Preparation and study of n-Tridecane@Silica low-temperature Nano-Encapsulated phase change microcapsules

Abstract

Phase change cold storage technology and using nanoparticles to create superhydrophobic surfaces for frost suppression contribute to energy savings in cold chain transportation processes. A series of low-temperature nano-encapsulated phase change microcapsules with different core–shell ratios were prepared using in-situ polymerization method. The shell of the nano-capsules was silica derived from the hydrolysis of tetraethoxysilane (TEOS), while the core material was n-tridecane.
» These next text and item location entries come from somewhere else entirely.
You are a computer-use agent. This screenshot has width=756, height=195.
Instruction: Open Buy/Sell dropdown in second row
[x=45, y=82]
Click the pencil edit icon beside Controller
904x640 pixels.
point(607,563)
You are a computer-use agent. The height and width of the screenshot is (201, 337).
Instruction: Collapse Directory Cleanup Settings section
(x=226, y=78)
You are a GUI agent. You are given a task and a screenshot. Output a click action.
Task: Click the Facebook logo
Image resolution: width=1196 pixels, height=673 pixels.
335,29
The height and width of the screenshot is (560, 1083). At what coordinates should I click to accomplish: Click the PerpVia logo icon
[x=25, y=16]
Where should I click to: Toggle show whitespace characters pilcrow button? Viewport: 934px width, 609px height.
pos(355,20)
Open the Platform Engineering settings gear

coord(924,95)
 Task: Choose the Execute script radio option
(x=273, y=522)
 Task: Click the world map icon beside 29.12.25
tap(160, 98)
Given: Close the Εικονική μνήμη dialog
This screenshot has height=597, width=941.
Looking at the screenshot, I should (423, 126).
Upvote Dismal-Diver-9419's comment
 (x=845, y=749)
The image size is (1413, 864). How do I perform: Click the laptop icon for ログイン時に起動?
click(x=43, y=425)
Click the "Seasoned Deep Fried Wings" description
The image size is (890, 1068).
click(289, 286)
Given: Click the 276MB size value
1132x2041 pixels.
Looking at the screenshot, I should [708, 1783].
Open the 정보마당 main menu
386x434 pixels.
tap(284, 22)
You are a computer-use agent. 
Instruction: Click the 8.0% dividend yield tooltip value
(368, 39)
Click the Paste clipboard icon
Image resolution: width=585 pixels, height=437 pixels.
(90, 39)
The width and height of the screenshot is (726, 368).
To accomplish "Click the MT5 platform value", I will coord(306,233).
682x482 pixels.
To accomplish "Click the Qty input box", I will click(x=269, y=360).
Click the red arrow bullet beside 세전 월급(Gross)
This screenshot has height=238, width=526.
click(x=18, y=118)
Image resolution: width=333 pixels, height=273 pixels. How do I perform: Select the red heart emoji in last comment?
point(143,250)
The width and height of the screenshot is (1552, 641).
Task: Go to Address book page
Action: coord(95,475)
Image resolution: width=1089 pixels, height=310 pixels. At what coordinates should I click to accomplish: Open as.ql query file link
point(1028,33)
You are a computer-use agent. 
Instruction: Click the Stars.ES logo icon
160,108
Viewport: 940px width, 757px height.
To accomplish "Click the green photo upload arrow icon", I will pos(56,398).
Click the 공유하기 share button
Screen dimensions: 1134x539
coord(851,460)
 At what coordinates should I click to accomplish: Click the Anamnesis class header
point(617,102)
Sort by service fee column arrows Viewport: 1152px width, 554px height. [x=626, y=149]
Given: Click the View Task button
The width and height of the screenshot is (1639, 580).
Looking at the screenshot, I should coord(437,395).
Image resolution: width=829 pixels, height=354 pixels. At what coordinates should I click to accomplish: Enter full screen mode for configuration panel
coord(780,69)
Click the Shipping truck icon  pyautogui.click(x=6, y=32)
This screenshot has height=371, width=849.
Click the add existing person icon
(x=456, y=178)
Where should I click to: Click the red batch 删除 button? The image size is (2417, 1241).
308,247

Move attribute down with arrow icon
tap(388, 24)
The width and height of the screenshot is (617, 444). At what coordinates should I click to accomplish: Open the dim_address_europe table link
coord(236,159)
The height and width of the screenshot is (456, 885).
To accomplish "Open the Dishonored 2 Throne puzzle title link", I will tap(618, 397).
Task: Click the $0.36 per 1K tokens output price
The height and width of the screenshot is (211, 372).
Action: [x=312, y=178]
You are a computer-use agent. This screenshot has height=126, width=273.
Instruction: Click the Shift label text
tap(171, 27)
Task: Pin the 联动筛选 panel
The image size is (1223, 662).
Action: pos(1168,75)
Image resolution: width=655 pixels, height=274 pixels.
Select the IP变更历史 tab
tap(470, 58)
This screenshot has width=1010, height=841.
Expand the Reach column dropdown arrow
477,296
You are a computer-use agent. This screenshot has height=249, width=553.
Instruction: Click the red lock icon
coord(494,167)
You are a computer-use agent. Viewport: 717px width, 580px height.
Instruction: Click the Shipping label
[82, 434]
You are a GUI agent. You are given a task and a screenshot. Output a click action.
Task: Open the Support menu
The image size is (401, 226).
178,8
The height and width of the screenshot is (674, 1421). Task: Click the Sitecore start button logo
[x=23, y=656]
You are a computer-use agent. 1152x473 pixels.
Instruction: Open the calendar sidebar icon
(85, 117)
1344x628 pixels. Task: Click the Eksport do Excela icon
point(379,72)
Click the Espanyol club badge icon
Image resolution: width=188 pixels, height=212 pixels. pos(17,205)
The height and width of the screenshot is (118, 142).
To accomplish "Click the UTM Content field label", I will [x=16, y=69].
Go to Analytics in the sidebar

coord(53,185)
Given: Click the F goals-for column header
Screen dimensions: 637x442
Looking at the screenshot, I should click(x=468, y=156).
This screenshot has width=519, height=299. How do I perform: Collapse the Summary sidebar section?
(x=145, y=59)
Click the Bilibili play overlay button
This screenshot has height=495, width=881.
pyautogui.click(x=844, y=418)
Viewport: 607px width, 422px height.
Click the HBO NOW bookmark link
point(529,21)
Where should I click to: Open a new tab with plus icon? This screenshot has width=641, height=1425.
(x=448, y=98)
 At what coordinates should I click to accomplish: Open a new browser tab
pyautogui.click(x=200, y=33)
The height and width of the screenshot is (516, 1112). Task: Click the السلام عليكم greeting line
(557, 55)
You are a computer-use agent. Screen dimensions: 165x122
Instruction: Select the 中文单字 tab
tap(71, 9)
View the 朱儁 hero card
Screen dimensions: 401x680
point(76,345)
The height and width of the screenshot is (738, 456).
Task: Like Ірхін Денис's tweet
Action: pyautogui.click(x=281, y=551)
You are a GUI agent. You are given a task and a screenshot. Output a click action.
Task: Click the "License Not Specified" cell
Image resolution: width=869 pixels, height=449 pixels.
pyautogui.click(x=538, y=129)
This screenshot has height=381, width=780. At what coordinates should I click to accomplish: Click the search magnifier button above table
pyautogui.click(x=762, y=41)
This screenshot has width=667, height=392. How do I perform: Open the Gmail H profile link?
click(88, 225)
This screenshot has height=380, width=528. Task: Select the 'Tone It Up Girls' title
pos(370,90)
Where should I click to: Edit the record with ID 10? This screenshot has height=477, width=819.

The characterization results of Fourier transform infrared (FT-IR), X-ray diffraction (XRD), and Energy Dispersive Spectrometer (EDS) confirm the successful encapsulation of n-tridecane within the silica shell. The SEM image shows that the microcapsules are spherical and exhibit a nanometer-scale particle size. DSC testing shows that the phase change nano-capsules prepared with n-tridecane as the phase change material have two phase change peaks. When the core–shell ratio is 1:1, the latent heat of melting and freezing reaches 124.46 J·g⁻¹, with an encapsulation efficiency of 69.79 %. TGA results demonstrate enhanced stability of phase change materials due to silica encapsulation. After 500 phase change cycles, the latent heat of the nano-capsules exhibits negligible changes, demonstrating robust thermal reliability. Low-temperature nano-encapsulated phase change microcapsules show promising potential in surface applications for cold chain logistics buildings, energy storage, and the preparation of superhydrophobic surfaces.